There's a lot of BS in this thread
It would definitely be great if Macs got a new, better PowerPC chip, but the Intel-bashing in this thread is ridiculous. A few points:
1) As someone else already pointed out, Intel's MHZ advantage isn't just a creation of marketing, it was a design decision. They purposely decided to make a chip that was not very efficient but upon which it would be easy to increase the clock speed, believing that was the right decision long run. Now, so far that hasn't been the right decision - the AMD beats the Intel in price to performance. BUT, the P4 is as fast as the AMDs - it's just more expensive too.

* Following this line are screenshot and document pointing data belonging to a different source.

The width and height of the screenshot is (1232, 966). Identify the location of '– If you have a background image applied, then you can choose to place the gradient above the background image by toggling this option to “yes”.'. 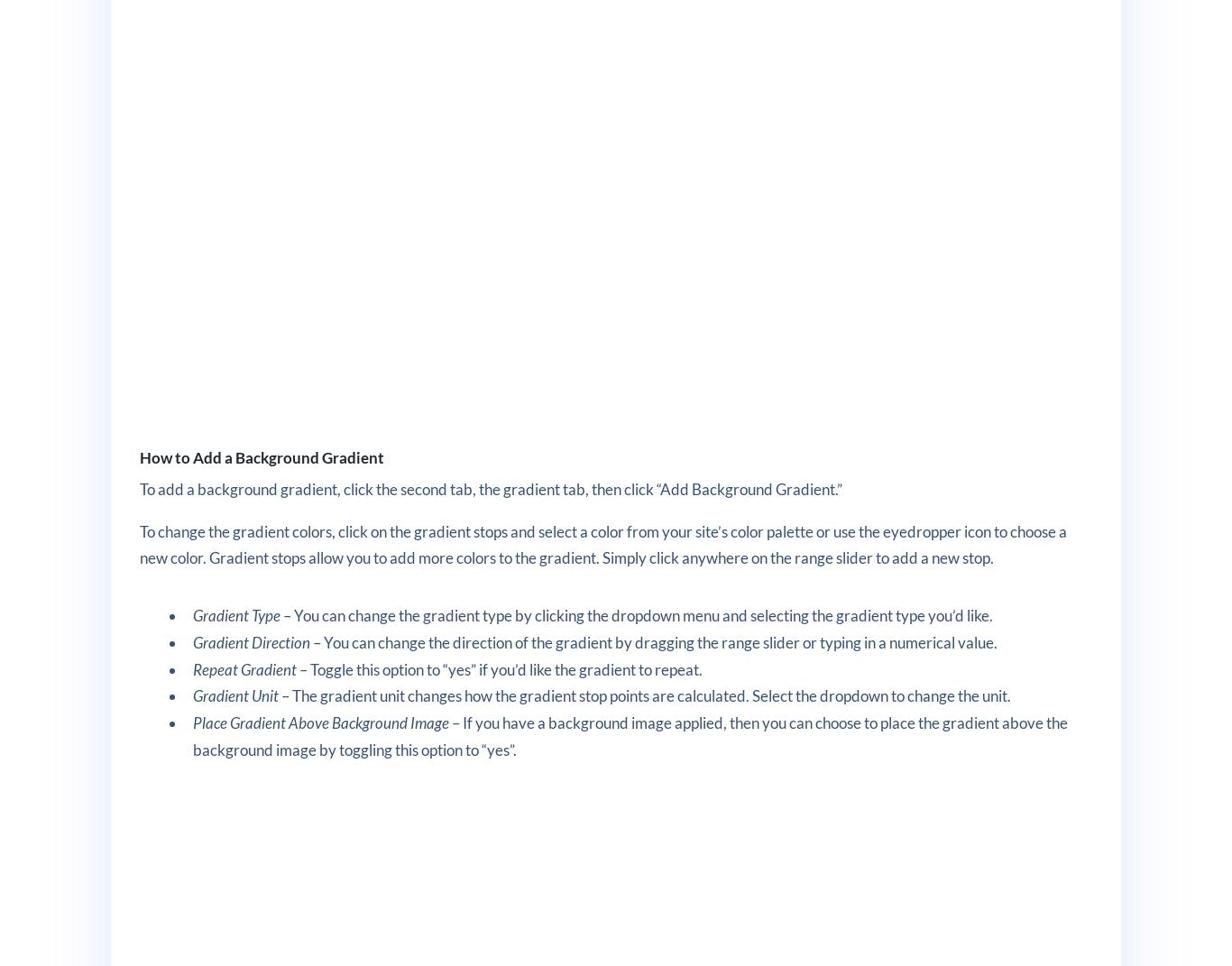
(630, 734).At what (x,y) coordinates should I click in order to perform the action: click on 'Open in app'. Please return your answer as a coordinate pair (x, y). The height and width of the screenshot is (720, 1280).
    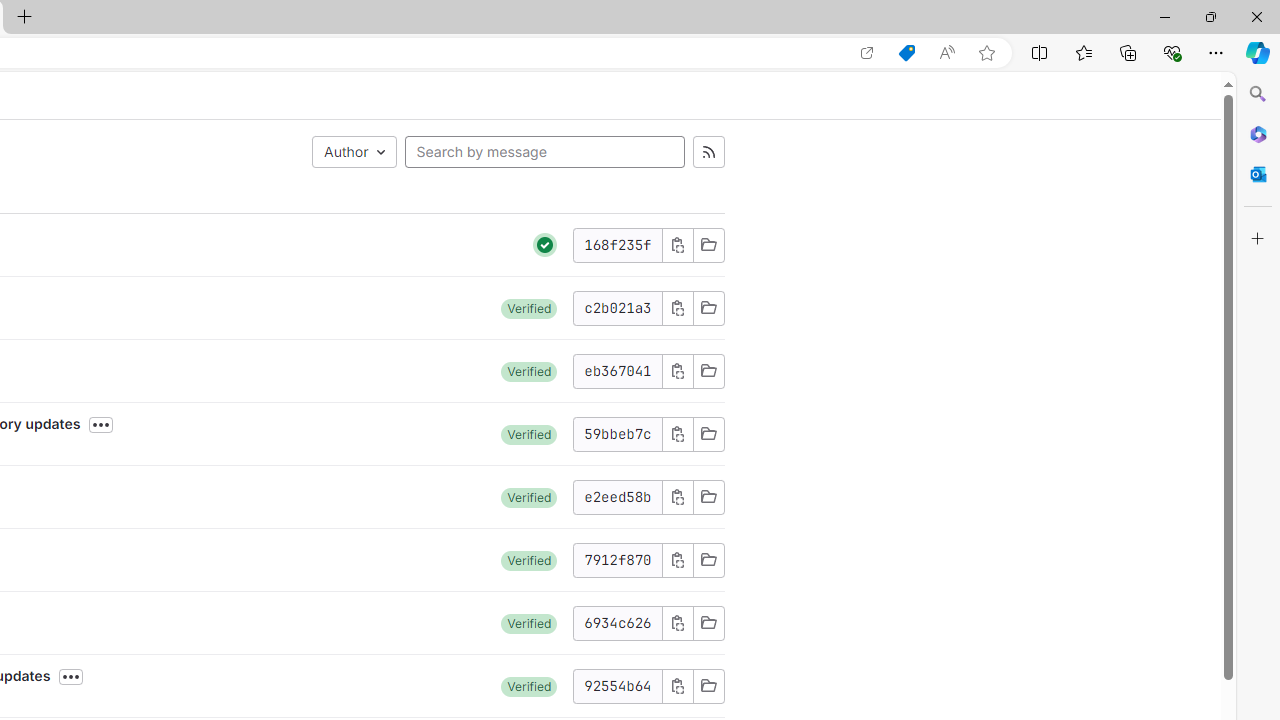
    Looking at the image, I should click on (867, 52).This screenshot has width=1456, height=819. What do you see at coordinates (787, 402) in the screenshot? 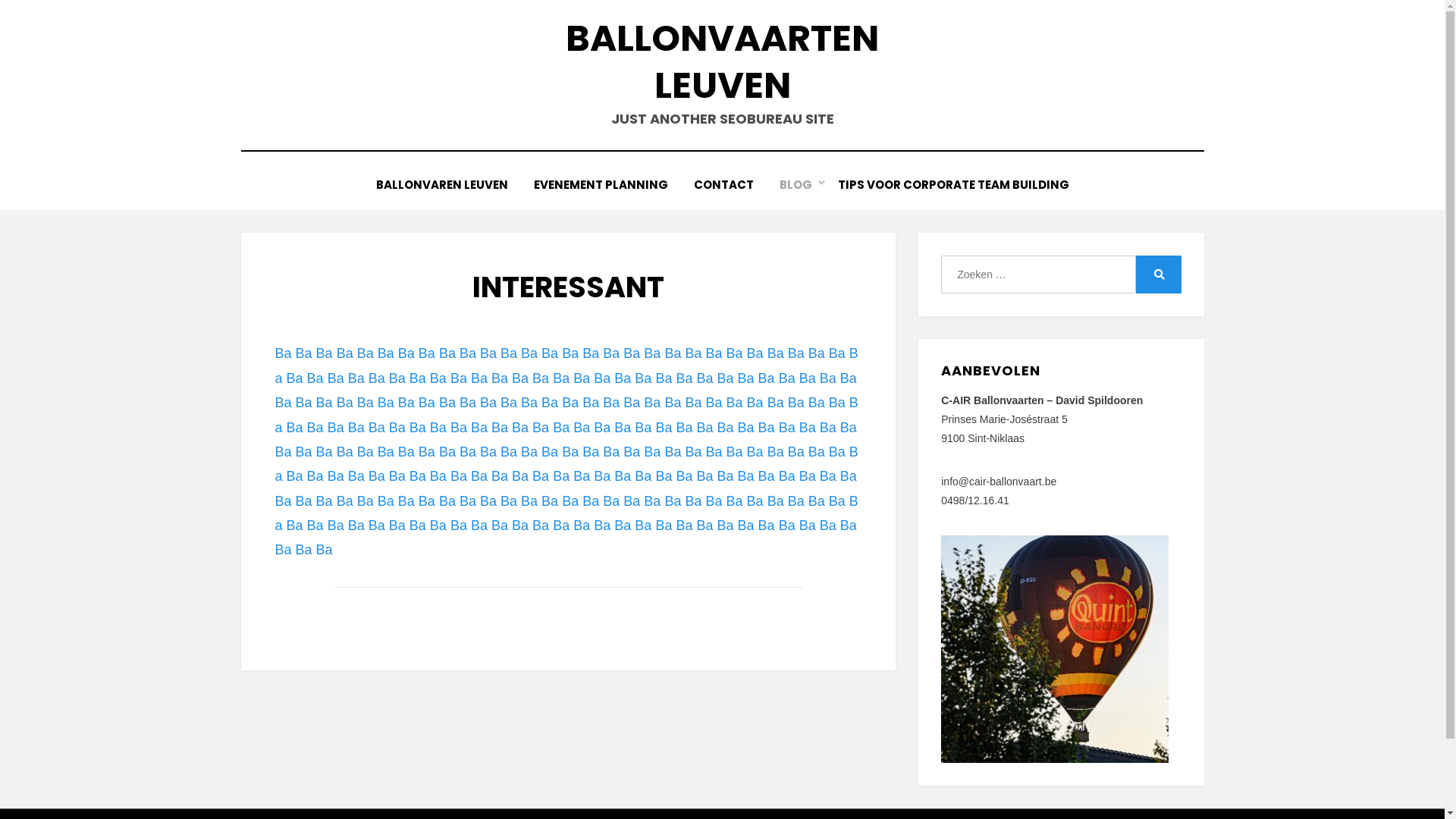
I see `'Ba'` at bounding box center [787, 402].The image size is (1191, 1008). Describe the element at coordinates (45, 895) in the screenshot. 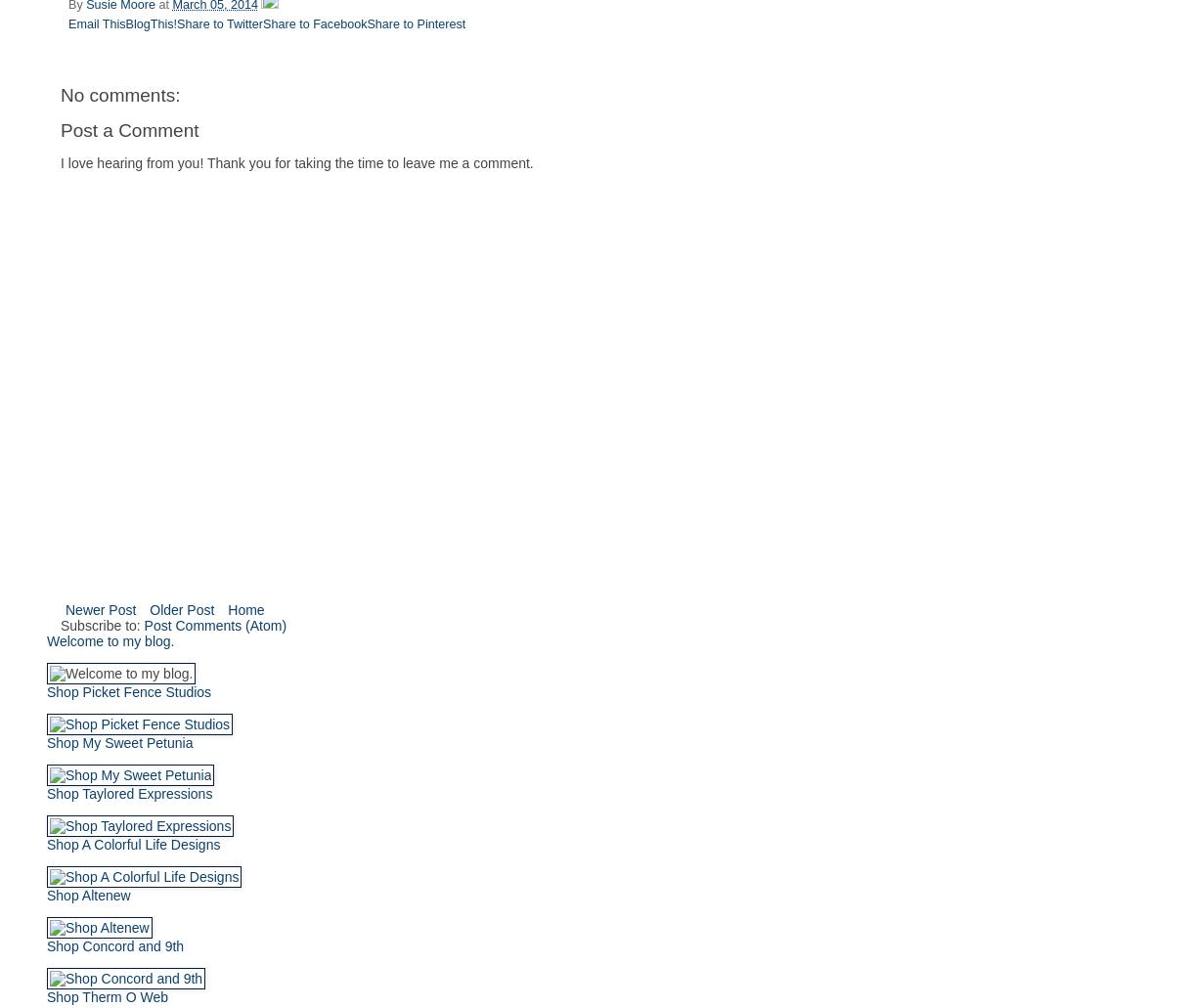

And long run, it is possible that it will be the right decision. At the very least, it is silly to say that the P4 is a bad chip - it is a very, very fast chip, it is just overpriced.
2) It's total bull**** to say "I hate the MHz myth! PC users are so dumb" and then turn around and say "Macs will kick PC ass next year because they will have 64 bit chips." There is nothing automatically better about a 64 bit chip. I could build a ****ty 64 bit chip just like I could build a chip that runs at 10GHz but is still slow. It's not even clear why Macs would need a 64 bit chip. All current 64 bit chips are aimed at very high-end markets - data warehousing and massive data processing primary. Macs don't fit that market.
3) The New York Times article claiming that Itanium (linked by Hawthorne) was so blatantly wrong that it was painful to read it. The whole premise that because Google doesn't buy Itaniums means that the Itanium is a failure is total garbage. Anyone who knows anything about how Google works knows that the idea behind Google is that instead of having a few supercomputers, they have decided to buy thousands of very cheap PCs running Linux. Google found that this was much cheaper than buying a few expensive, powerful computers.
4) This, by the way, is why agreenster shouldn't get his hopes too high about future Macs taking over rendering farms for 3d graphics. Yes, SGI used to be the **** when it came to rendering farms. But nowadays more and more companies are going Google's route - buying lots of cheap PCs, and rolling their own Linux distro and software. It's possible that the XServe can make inroads into this market, but it will be tough because price/performance is the key metric. Macs are losing the price/performance war right now.
5) The Itanium 1 was no good, but Intel made it clear that it was practically a "beta test" - for people who wanted to get a head start on learning to program and creating hardware around the Itanium. The Itanium 2 (McKinley) has been very well received, on the other hand - its SpecFP and SpecINT scores were very, very respectable. And this is just revision two. New chips take a while to gain entrance into the high-end market. For example, AMD has had a hard time getting corporations to buy their chips, just because they don't have the right "rep" in corporate circles. Well, the task is even tougher for a new high-end server chip, because no one's going to just replace their existing million dollar Power4 investment with Itaniums. So Itanium's weak showing so far doesn't mean that the Itanium is a failure. It just means that Intel needs to keep pushing the technology. But Intel has a lot of money, and PA-RISC and Alpha are being put out to pasture. It'll be Sparc, Opteron, Itanium and Power 4 competing for the 64 bit crown. If I were a betting man, I'd bet on Itanium winning this war long run - just because it's hard to bet against Intel's coffers. They have a lot more money than Sun and AMD, and while IBM has the money to push Power chips, it doesn't have quite the incentive as Intel does, since IBM can make money selling Itanium systems, whereas Intel can't make money selling Power systems.